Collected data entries
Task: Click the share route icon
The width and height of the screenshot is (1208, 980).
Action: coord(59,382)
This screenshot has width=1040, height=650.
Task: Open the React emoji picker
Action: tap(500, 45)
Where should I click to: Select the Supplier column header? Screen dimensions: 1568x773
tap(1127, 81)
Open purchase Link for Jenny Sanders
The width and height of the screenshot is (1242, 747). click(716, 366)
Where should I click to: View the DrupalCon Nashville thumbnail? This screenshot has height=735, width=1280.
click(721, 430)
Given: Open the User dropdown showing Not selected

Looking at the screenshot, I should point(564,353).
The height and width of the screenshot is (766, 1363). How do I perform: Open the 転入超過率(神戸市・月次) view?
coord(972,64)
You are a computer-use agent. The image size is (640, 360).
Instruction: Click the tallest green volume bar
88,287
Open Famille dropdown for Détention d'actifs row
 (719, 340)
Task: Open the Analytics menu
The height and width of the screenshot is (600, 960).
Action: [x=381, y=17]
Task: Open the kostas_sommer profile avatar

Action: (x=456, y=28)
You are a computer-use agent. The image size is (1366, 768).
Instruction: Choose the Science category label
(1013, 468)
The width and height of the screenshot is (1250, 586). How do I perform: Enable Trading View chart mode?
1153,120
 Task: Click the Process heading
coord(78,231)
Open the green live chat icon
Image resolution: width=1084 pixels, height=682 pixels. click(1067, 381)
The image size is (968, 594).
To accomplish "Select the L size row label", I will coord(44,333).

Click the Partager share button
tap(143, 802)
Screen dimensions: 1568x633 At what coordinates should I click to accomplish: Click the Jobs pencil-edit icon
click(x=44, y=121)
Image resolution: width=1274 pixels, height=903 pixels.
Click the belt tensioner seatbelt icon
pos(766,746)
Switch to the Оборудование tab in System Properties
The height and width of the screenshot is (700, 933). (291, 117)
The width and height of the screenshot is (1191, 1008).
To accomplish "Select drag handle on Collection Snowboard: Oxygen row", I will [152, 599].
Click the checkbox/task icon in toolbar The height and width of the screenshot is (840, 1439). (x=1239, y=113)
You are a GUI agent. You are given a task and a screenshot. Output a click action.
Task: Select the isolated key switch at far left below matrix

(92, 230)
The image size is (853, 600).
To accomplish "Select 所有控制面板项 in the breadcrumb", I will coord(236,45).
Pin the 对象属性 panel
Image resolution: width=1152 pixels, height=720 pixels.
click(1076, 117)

**Task instructions**
Starting at the line that contains "Click the checkbox/task", quote each remaining line of the entries above, unchanged.

**Problem solution**
Click the checkbox/task icon in toolbar The height and width of the screenshot is (840, 1439). (x=1239, y=113)
You are a GUI agent. You are given a task and a screenshot. Output a click action.
Task: Select the isolated key switch at far left below matrix

(92, 230)
The image size is (853, 600).
To accomplish "Select 所有控制面板项 in the breadcrumb", I will coord(236,45).
Pin the 对象属性 panel
Image resolution: width=1152 pixels, height=720 pixels.
click(1076, 117)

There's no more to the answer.